=== EXTRACTED TEXT ===
Listed Building – Category C(S)
- Official name: Dunoon Sheriff Court and Justice of the Peace Court, George Street, Dunoon
- Designated: 11 September 2015
- Reference no.: LB52359

= Dunoon Sheriff Court =

Judicial building in Dunoon, Scotland

Dunoon Sheriff Court is a judicial building on George Street in Dunoon, Argyll and Bute in Scotland. The building, which continues to be used as a courthouse, is a Category C listed building.

==History==
During the last quarter of the 19th century, court hearings took place at Dunoon Burgh Hall in Argyll Street. However, in the late-19th century, court officials decided that a dedicated courthouse was needed: the site they chose was on the west side of George Street. The building was designed by John McKissack and Son in the Renaissance Revival style, built in Whinstone rubble masonry and was completed in 1900.

The design involved an asymmetrical main frontage of six bays facing onto George Street. The fourth bay featured a large round headed doorway with a keystone flanked by brackets supporting a balustraded balcony. There was a prominent mullioned and transomed stained glass window on the first floor, which was flanked by Ionic order pilasters supporting a cornice, and surmounted by a pediment containing the burgh coat of arms. The first and third bays were fenestrated with bipartite mullioned windows on the ground floor and by tripartite mullioned windows on the first floor, while the second bay was fenestrated with single windows on both floors, and the fifth bay was fenestrated by tripartite mullioned windows on both floors. The right-hand bay, which was slightly recessed and enclosed the stairwell, contained sash windows on both floors. At roof level, there was a modillioned cornice. Internally, the principal rooms were the courtroom on the first floor, which featured a finely carved bench and raked seating, and three prison cells.
===
> _TASK INSTRUCTIONS_
Go on with the text about Dunoon Sheriff Court from the point where it stops. The items that follow are not needed for this.
=== DATASET EXCERPTS ===
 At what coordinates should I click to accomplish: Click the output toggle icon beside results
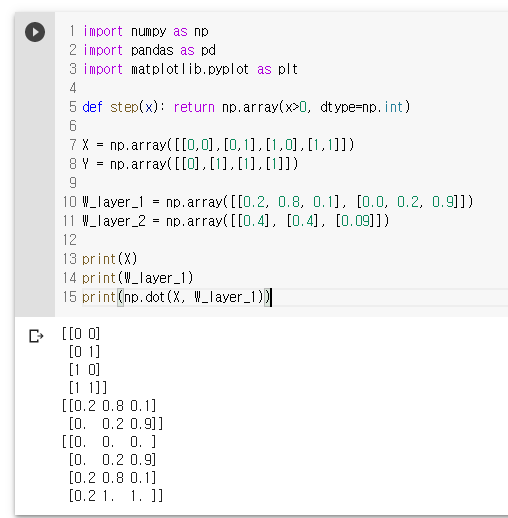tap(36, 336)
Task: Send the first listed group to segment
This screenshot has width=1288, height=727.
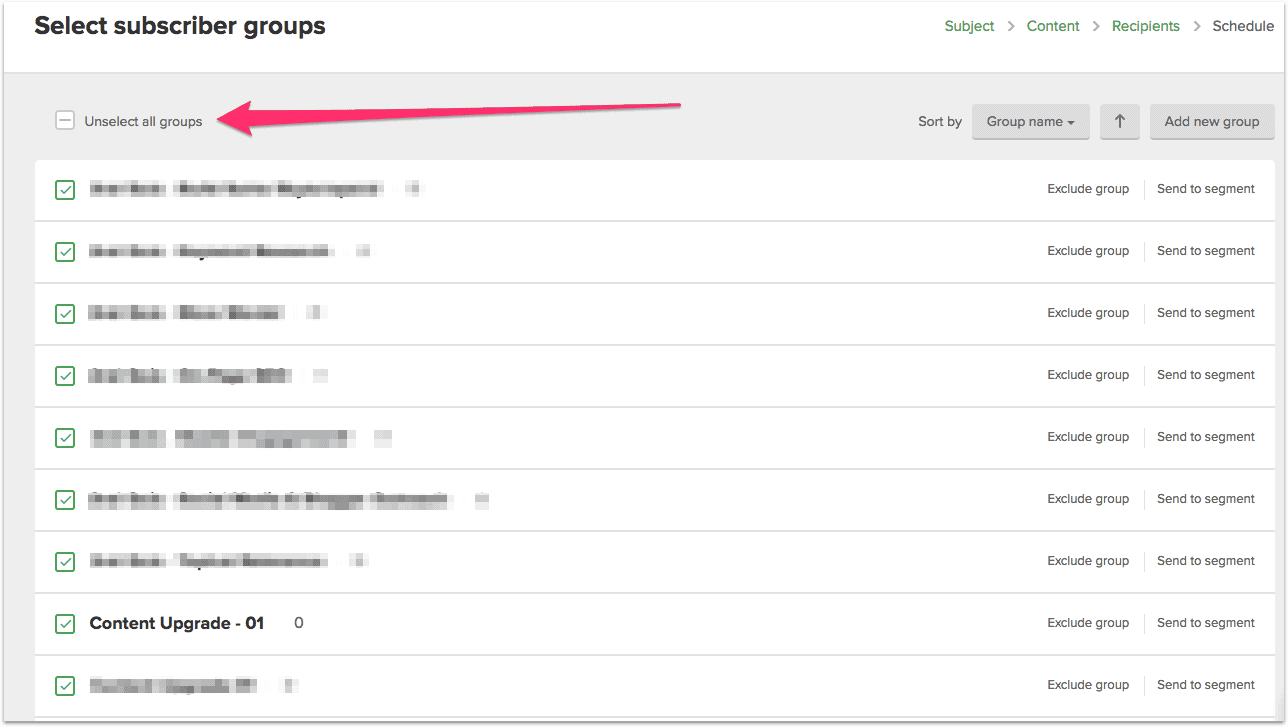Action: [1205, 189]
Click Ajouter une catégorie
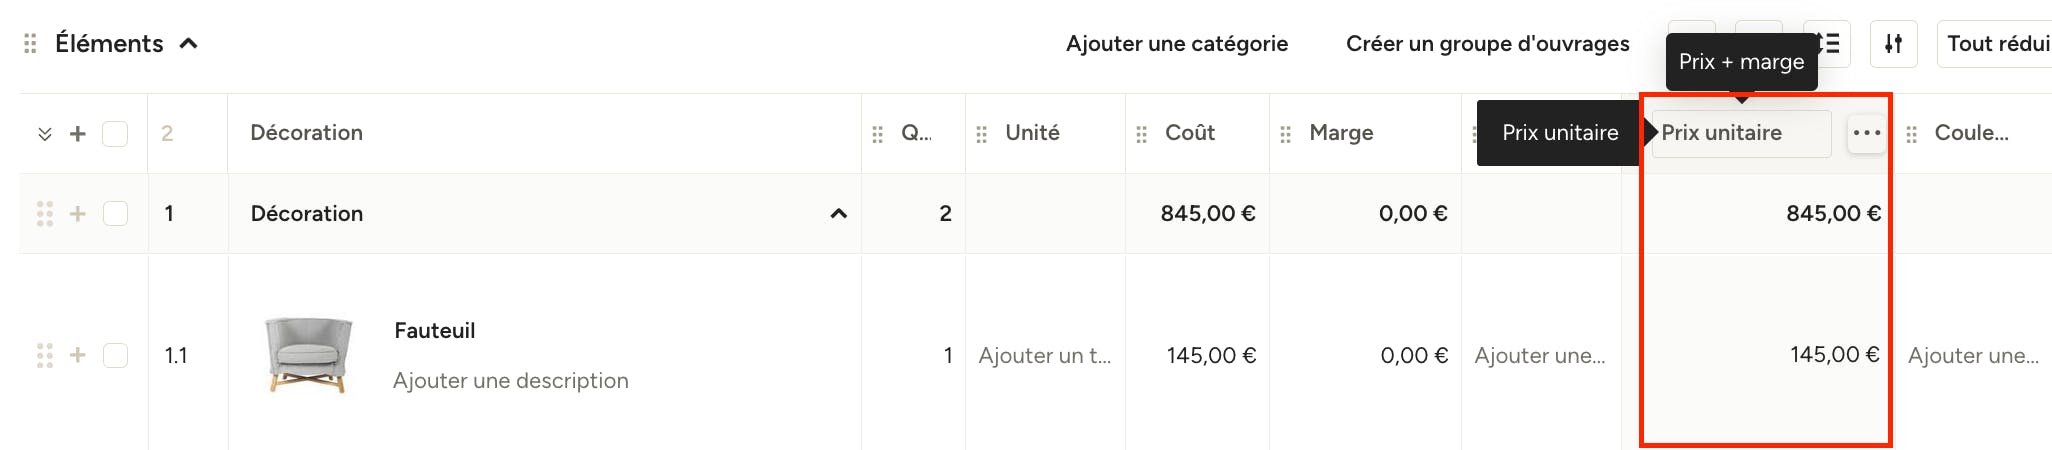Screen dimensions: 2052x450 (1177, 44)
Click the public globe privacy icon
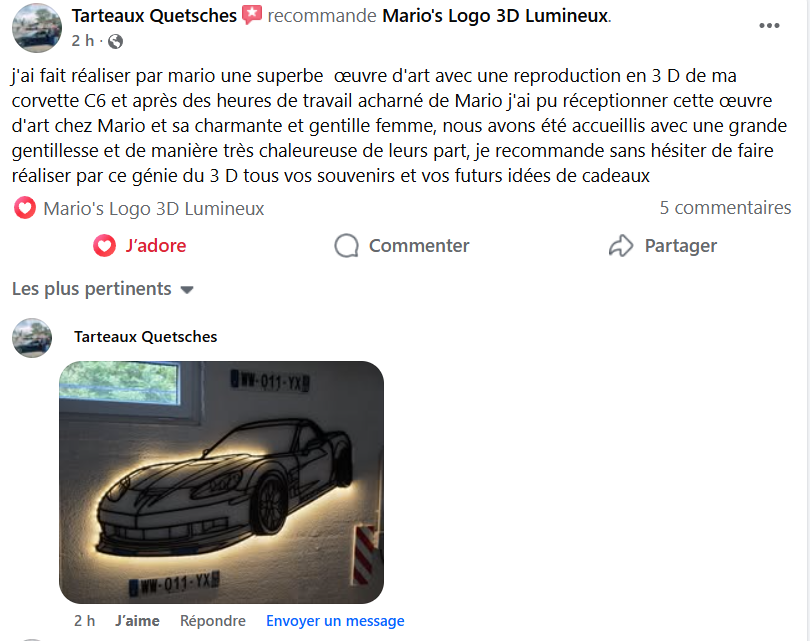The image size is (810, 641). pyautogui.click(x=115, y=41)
===
> _WRITTEN RESPONSE_
During the 1960s, the court held a series of hearings associated with the Polaris nuclear submarine base at Holy Loch. After a US depot ship arrived there in February 1961, a large number of demonstrators were arrested, and, by October 1961, some 321 protestors had appeared before Dunoon Sheriff Court: the vast majority were found guilty and fined. Then, in June 1967, the court was the venue for the opening stages of the trial of the East German spy, Peter Dorschel, who was accused of selling information relating to naval movements at the base to the Soviet Union. After he pleaded guilty at Dunoon Sheriff Court, he was referred to the High Court of Justiciary in Edinburgh, where he was sentenced to seven years' imprisonment.

Following a nationwide review of all Scottish court buildings, Historic Environment Scotland listed the building at Category C in 2015. The building continues to serve as the venue for sheriff court hearings in the area.